Task to carry out
In the records below, find the line with "You are a computer-use", then retype it and every following line exactly, stopping after the line with "Viewport: 475px width, 262px height.". Leave the pictures out.
*** Supplied data ***
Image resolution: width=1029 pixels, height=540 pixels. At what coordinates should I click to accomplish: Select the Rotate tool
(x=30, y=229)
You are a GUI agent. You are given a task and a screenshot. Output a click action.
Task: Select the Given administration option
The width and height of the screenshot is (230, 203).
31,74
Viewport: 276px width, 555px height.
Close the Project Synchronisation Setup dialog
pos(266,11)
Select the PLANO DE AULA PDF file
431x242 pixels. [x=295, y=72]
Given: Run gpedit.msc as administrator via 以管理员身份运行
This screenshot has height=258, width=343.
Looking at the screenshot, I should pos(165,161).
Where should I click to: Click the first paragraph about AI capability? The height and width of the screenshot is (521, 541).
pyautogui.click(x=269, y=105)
***
*** Supplied data ***
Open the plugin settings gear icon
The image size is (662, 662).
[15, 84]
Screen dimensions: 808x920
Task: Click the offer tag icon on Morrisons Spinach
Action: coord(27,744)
***
*** Supplied data ***
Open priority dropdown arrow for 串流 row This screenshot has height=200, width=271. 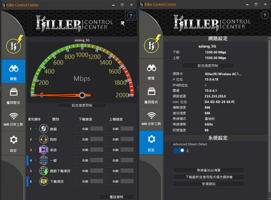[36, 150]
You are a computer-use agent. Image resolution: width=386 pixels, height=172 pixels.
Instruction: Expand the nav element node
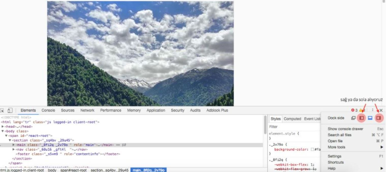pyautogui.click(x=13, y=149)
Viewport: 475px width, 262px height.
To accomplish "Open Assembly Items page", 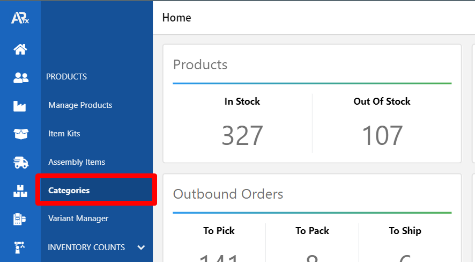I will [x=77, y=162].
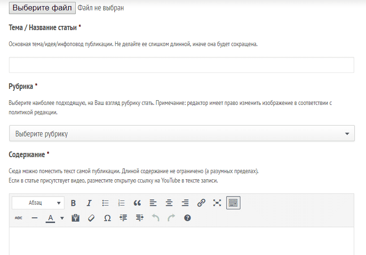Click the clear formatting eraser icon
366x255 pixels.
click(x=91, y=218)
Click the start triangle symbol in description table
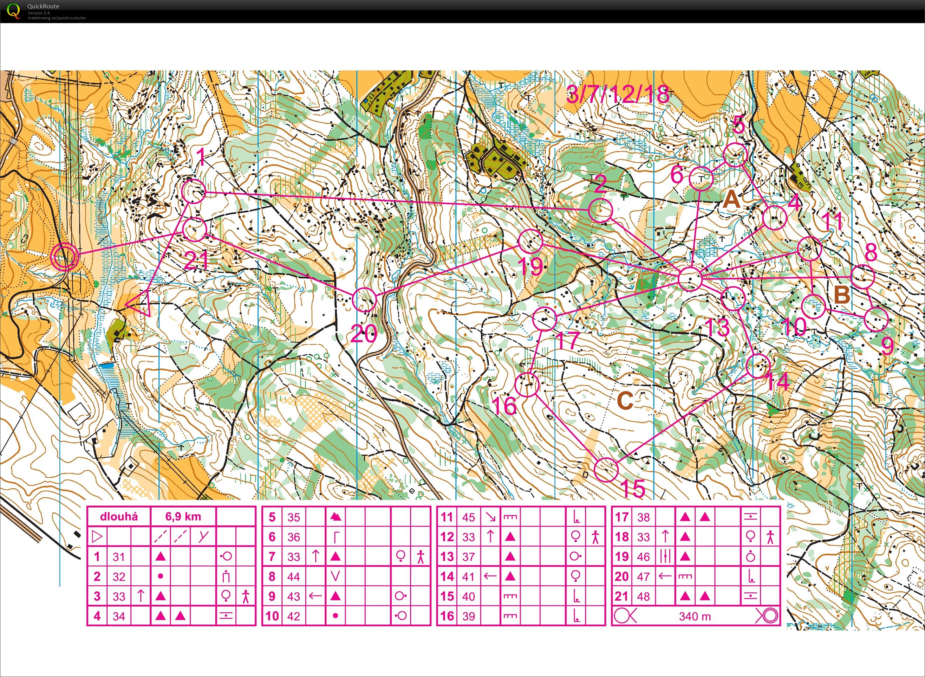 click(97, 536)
***
Reply to the exercise
You are a computer-use agent. Image resolution: width=386 pixels, height=172 pixels.
Instruction: Expand the nav element node
pyautogui.click(x=13, y=149)
Viewport: 475px width, 262px height.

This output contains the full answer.